Renan Santos critica proposta de fim da escala 6×1 e defende jornada de 44h

Candidato afirmou que reduzir a jornada de trabalho sem reduzir salários geraria desemprego e aumento do trabalho informal

Compartilhar em:

O candidato à Presidência Renan Santos (Missão), criticou, nesta quinta-feira (27), a proposta para acabar com a escala 6×1 — onde o empregado trabalha 6 dias na semana e folga apenas um — e defendeu manter a jornada de trabalho em 44 horas semanais.

O candidato afirmou que a medida é “populista” e não ataca os problemas concretos, que segundo ele, são a baixa produtividade dos trabalhadores brasileiros e problemas de infraestrutura urbana.

“O efeito da escala 6×1 vai ser aumento da informalidade e diminuição da arrecadação de valores que vão para a Previdência e, no fim do dia, aumento do rombo fiscal. […] É um problema dramático, vindo de uma medida populista de um presidente que está tentando recuperar a discussão sobre trabalho”, declarou em entrevista ao jornal O Globo.
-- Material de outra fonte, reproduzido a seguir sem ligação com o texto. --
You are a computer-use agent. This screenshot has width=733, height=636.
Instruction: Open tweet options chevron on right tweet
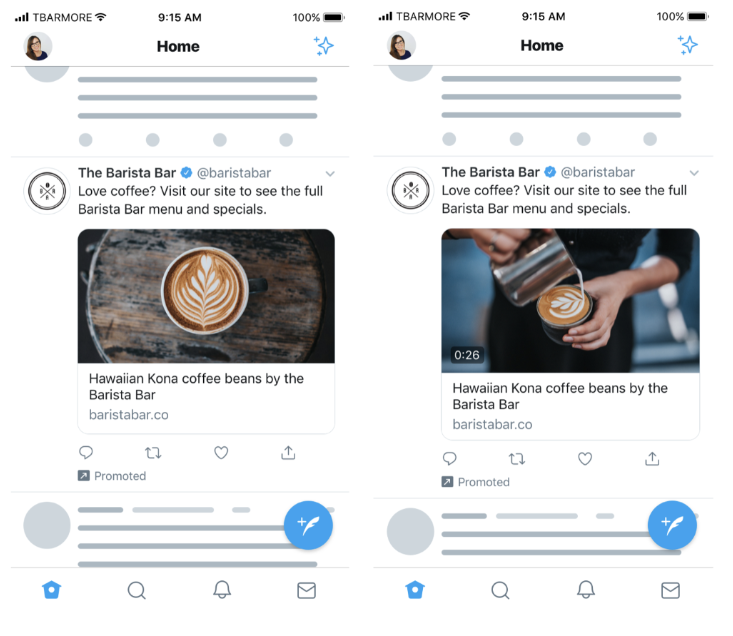694,173
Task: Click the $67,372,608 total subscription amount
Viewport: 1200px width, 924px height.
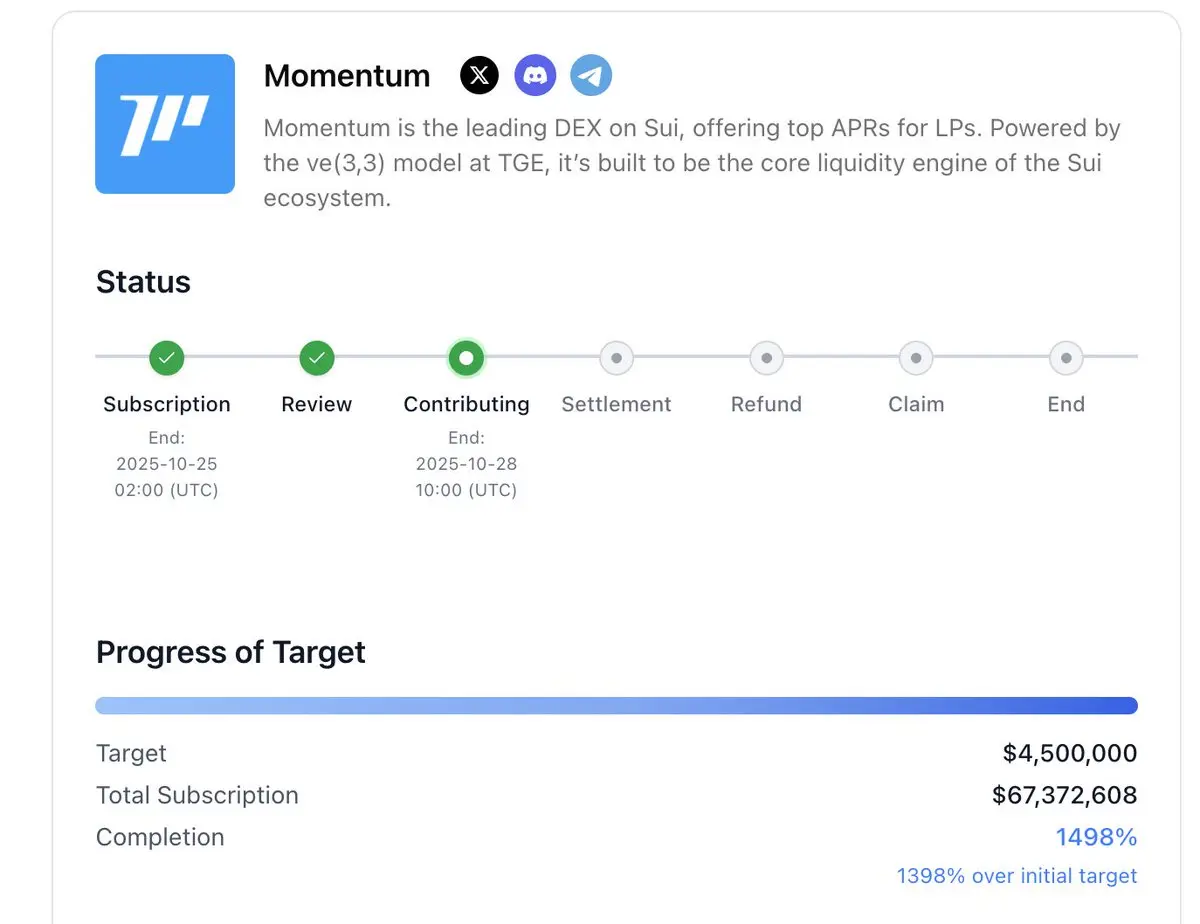Action: [x=1064, y=795]
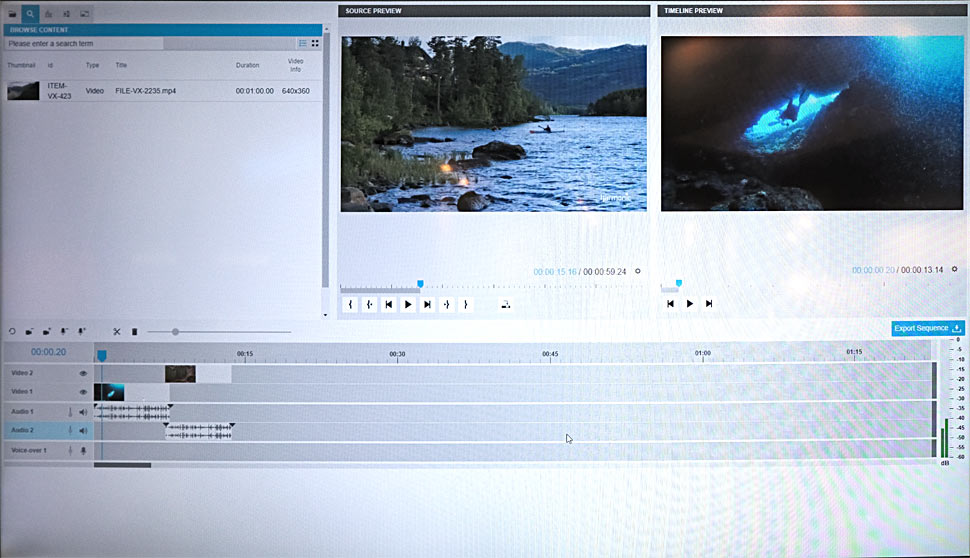Adjust the timeline zoom slider
The image size is (970, 558).
click(175, 332)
Segundo Renan, a medida para reduzir a jornada do trabalhador brasileiro sem redução de salário é uma “pauta perigosíssima”. “O principal direito do trabalhador é o direito ao trabalho”, disse o candidato do Missão.

O presidenciável ainda afirmou que setores altamente sindicalizados, como a indústria, iriam aumentar o custo operacional e perder espaço nas cadeias globais de produção com a redução da jornada.
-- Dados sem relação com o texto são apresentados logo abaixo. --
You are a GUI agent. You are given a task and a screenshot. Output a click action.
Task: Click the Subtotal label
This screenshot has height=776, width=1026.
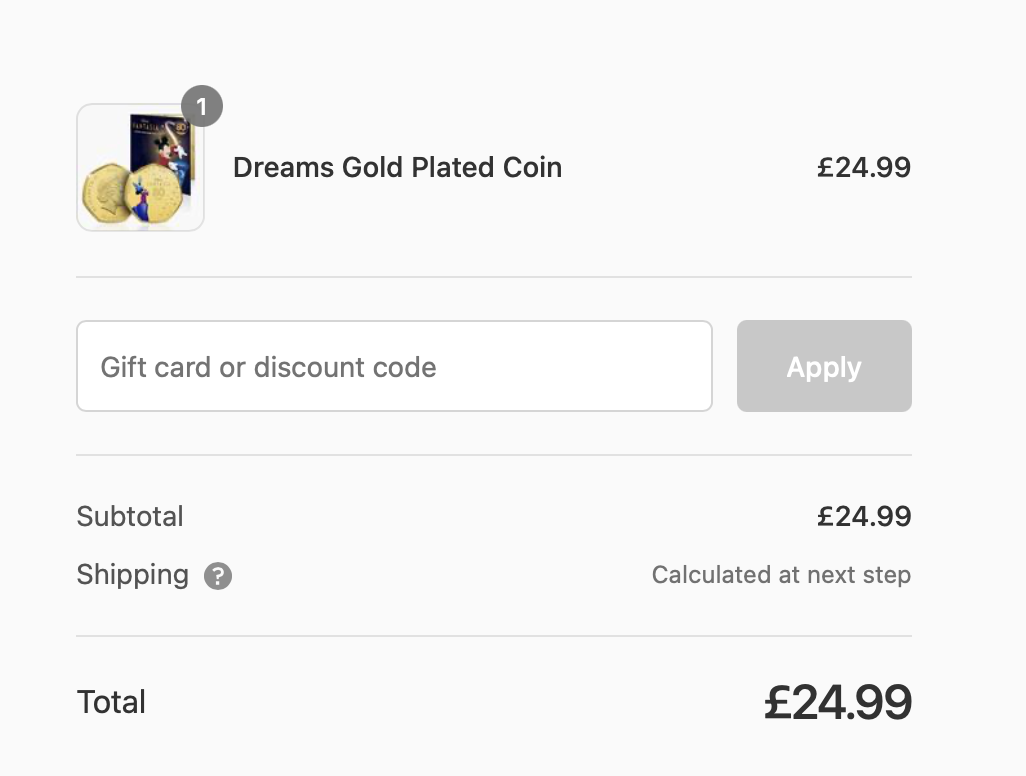click(130, 516)
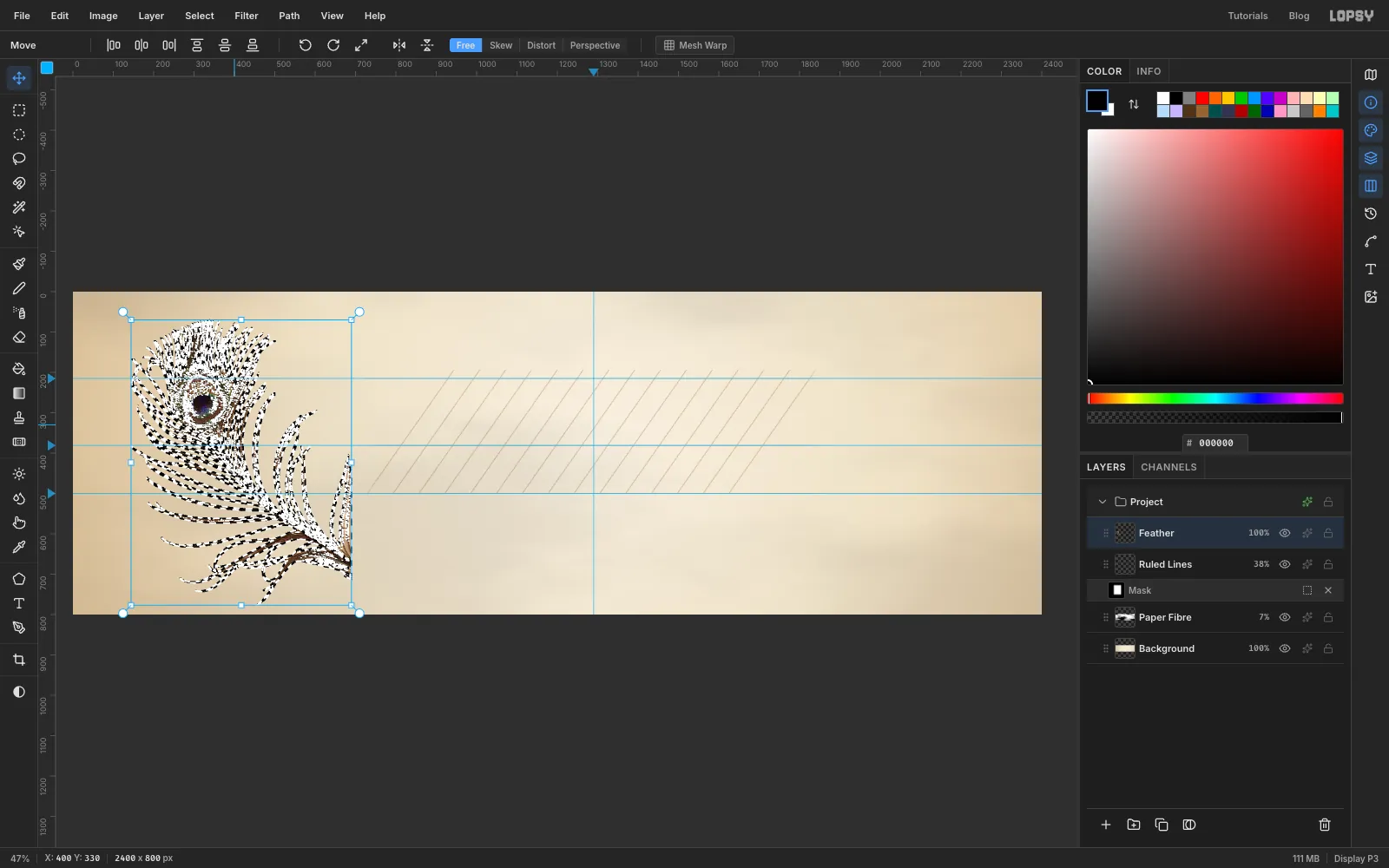
Task: Open the Filter menu
Action: coord(247,16)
“Elas [empresas da indústria] não tem como fugir. Não tem como você contratar um operário MEI [microempreendedor individual], porque são setores altamente sindicalizados. Eles simplesmente vão aumentar o custo operacional e perder espaço nas cadeias globais de produção”.

Renan afirma que o Brasil passa por um problema fiscal, previdenciário e trabalhista. “Precisamos de uma nova legislação trabalhista. Precisa de um novo regime trabalhista, além do MEI”, disse.

A Proposta de Emenda à Constituição (PEC) do fim da escala 6×1 deve ser votada pelo Senado Federal na semana que vem.